• _YOUR ASSIGNMENT_: Skip the pictures and restate, word for word, the lines from the one containing "The width and" to the end of the data below.

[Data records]
# # #
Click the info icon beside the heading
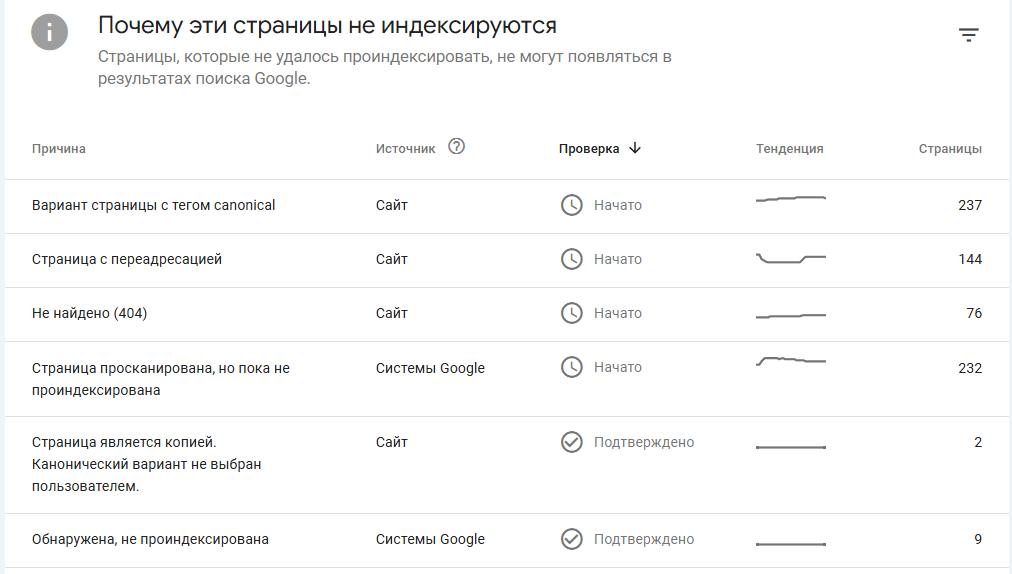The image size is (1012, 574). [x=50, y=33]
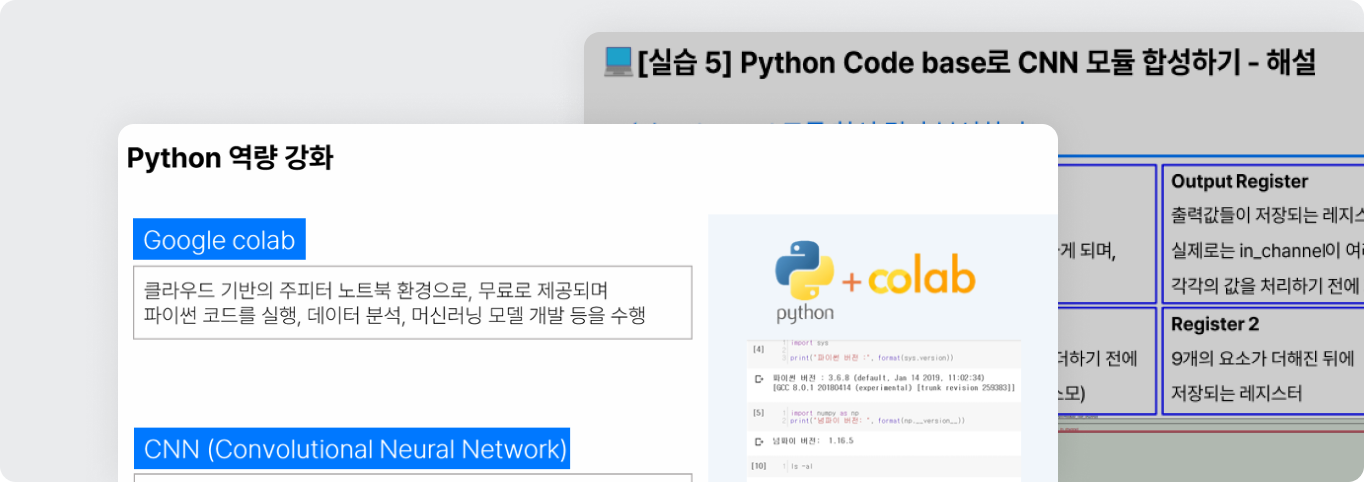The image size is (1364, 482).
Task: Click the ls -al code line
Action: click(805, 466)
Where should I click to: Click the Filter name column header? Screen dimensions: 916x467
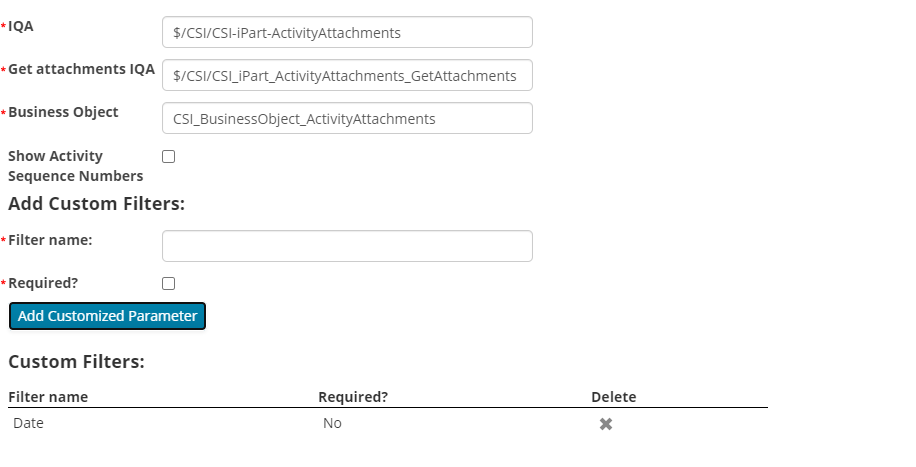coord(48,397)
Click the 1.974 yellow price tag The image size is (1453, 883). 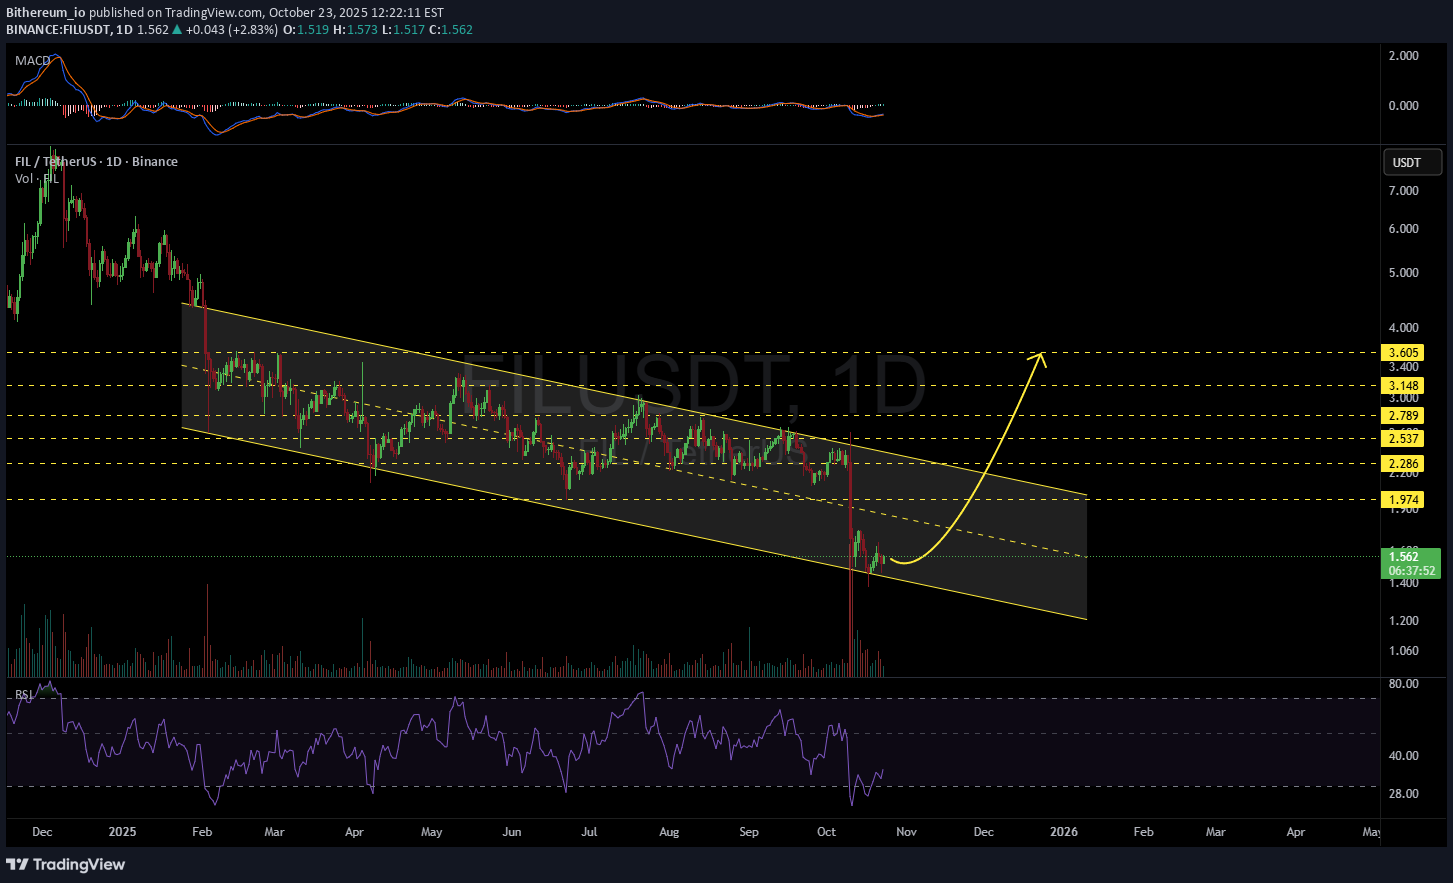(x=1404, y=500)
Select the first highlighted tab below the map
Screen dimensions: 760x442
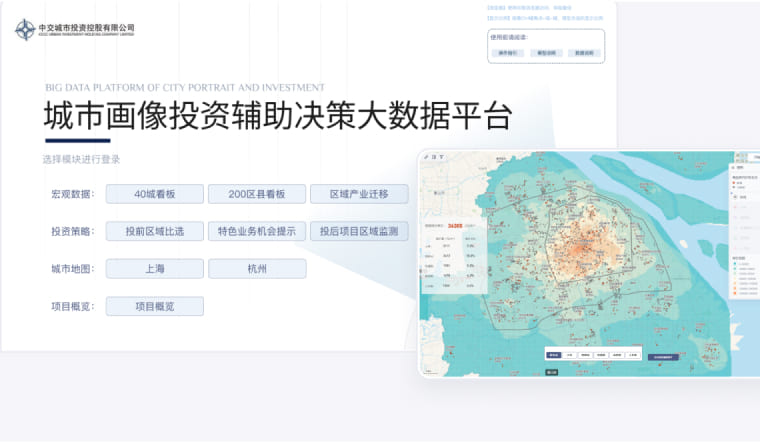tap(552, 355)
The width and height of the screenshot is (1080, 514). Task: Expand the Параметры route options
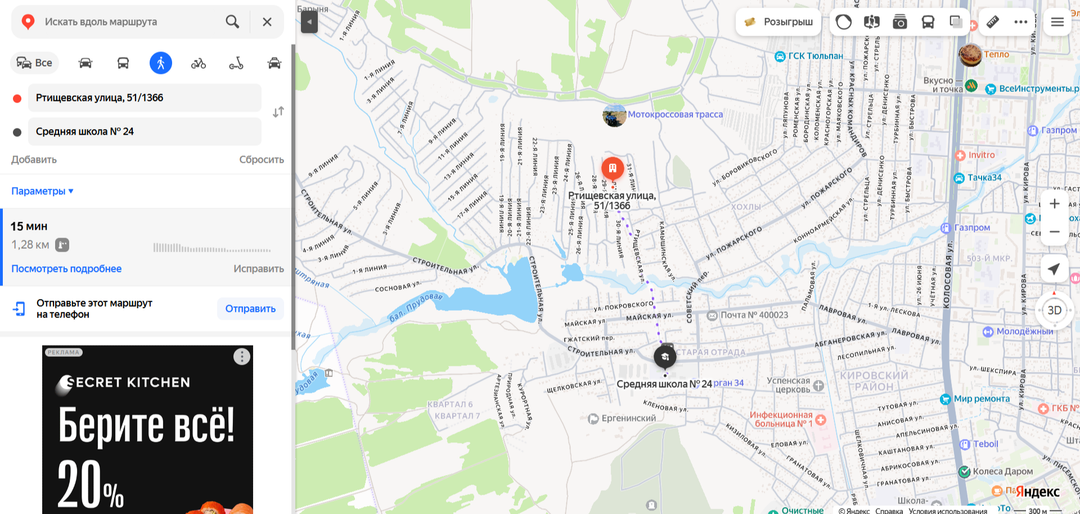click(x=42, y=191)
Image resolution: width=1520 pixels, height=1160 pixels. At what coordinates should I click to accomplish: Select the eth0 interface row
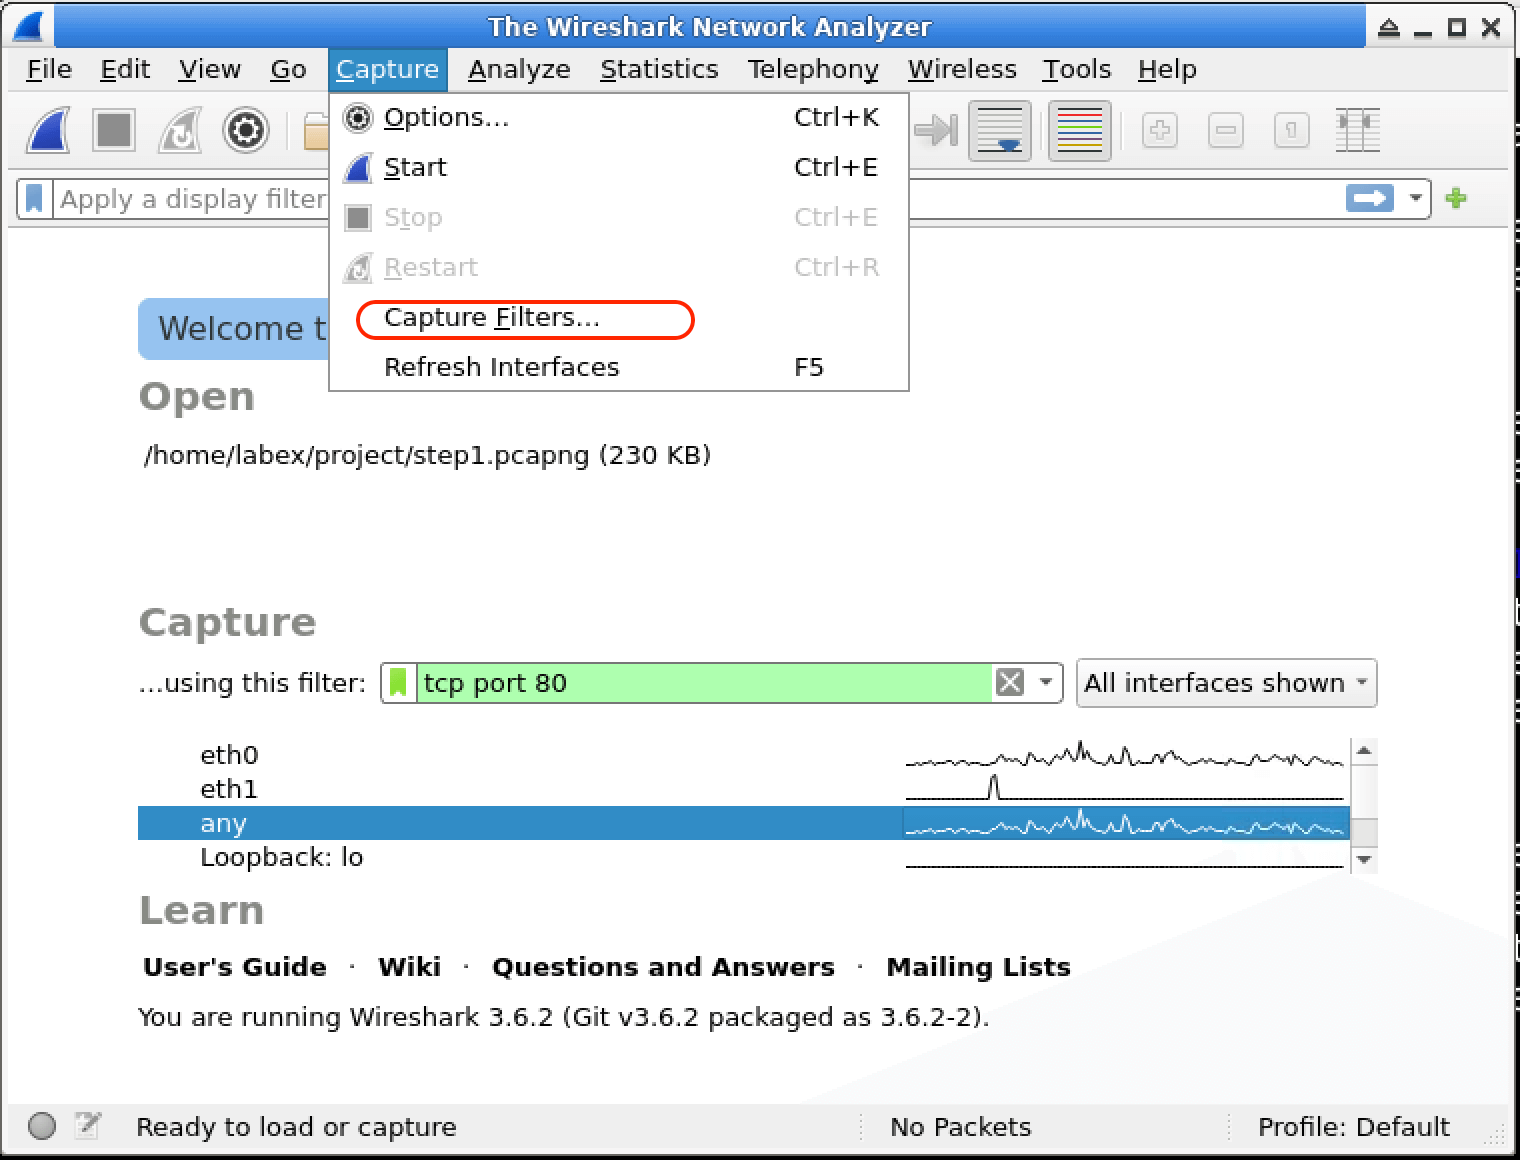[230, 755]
# # #
• _ANSWER FOR THE TASK_:
The width and height of the screenshot is (1080, 514). Task: Expand the Параметры route options
click(x=42, y=191)
Image resolution: width=1520 pixels, height=1160 pixels. At what coordinates should I click to accomplish: Select the eth0 interface row
[230, 755]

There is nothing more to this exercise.